▸ **Document**:

Re: Visitor pattern vs if-ladder
Giovanni Azua wrote:
"Joshua Cranmer" <Pidgeot18@verizon.invalid> wrote in message
Several problems I see here:
1. You're not doing it right. If you're going to complain about the
visitor pattern being error-prone, the least you could do is to provide a
*correct* implementation.
I don't see any concrete problem here, only an empty claim.
You completely ignore the possibility of inheritance. So if I want to
visit Engine with a SoupedUpV8Engine, it will fail--no-op.
2. Speed? Reflection is very slow and prohibits any kind of optimization
whatsoever.
Old myths and cliche, another empty claim.
I did a simple microbenchmark. It finds that (avoiding the inlining of
the method call), the time it took to do a regular method call was
approximately 1% the time it took to do a simple reflection call. If I
made the method a no-op, that was cut in half, which leads me to believe
that my computer's granularity in nanoTime() is getting in the way.
In places where the tree is extremely large--say the parse tree of a
compiler--a 100-fold slowdown in dispatch can become noticeable.
3. Using reflection kills type safety, since you're essentially
prohibiting the compiler from figuring out what's going on. Another way of
putting it is that you've added dynamicism which pushes what should be
compile-time errors to runtime. Which is the wrong direction, in case you
didn't know.
An empty claim again. The IVisitor has a generic parameter that defines
exactly which type of Elements it can visit. If you try to pass a
mismatching argument you will get the acclaimed compilation error:
http://perfectjpattern.sourceforge.net/xref/org/perfectjpattern/core/api/behavioral/visitor/IVisitor.html
Suppose I accidentally omit to write the visit for an Engine. The
pattern will turn that call into a no-op--it won't even tell me at all.

▸ **Stored rows**:
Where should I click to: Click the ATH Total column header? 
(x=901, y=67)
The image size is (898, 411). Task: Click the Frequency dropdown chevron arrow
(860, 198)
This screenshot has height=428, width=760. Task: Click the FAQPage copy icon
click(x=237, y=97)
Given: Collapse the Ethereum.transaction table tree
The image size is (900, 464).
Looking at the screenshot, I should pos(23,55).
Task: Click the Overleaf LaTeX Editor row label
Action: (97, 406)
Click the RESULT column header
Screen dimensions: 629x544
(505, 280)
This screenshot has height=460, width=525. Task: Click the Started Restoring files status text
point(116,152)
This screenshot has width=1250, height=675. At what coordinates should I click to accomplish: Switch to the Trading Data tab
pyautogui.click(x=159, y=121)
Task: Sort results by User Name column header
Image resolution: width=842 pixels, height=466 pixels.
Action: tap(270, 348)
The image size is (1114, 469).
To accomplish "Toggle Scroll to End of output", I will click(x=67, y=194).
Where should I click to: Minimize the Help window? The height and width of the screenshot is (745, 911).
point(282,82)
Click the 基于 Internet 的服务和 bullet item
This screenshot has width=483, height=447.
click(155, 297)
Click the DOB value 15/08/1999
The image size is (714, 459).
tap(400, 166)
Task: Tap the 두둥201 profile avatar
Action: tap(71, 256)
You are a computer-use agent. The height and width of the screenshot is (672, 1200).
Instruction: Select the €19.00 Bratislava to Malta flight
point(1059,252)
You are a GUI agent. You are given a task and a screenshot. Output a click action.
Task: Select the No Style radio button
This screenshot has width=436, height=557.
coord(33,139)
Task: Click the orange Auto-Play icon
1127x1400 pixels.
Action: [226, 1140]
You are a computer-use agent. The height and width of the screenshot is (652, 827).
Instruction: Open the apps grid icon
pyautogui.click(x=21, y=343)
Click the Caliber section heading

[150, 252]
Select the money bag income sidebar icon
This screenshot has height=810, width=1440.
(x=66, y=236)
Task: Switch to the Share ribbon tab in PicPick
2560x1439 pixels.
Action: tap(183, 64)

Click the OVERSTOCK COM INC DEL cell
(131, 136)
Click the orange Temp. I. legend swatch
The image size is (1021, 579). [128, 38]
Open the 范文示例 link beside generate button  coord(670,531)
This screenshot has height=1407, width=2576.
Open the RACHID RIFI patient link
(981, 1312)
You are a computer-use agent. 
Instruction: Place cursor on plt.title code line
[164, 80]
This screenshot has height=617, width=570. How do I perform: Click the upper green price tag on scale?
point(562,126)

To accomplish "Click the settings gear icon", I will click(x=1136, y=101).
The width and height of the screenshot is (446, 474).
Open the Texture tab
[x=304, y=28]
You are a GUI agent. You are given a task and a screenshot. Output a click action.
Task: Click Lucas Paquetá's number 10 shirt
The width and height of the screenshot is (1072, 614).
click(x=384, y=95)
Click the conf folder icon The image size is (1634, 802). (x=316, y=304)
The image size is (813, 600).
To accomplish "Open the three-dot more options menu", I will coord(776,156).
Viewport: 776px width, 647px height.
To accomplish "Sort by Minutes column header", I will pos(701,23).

▸ **Problem set**:
(1) In the visitor pattern post, how did the time of a regular method call compare with that of a simple reflection call in the microbenchmark?
(2) Write what comes next in the post about the visitor pattern and reflection, picking up after its last sentence.

▸ **Set of answers**:
(1) A regular method call took approximately 1% of the time of a simple reflection call.

(2)
In the traditional model, the compiler will most likely inform me that I
forgot to write the visit(Engine) method.
or you have a library that needs to be able to inspect running class
methods for various reasons.
I do, in order to implement the double-dispatch :]
And you can't even do the method lookup correctly.
I wouldn't consider this a valid case: you're trying to do the VM's job
for it instead.
Unlike you, I don't do this, I write unit tests that proof the code right,
up front.
You need to proofread your post....
Perhaps a taste of Dijkstra would help:
"Program testing can be used to show the presence of bugs, but never to
show their absence!"
But in any case, the purpose of my signature (in part, at least) is to
point out that code I present here is not necessarily bug-free and that
any analysis I present is more important than the actual code.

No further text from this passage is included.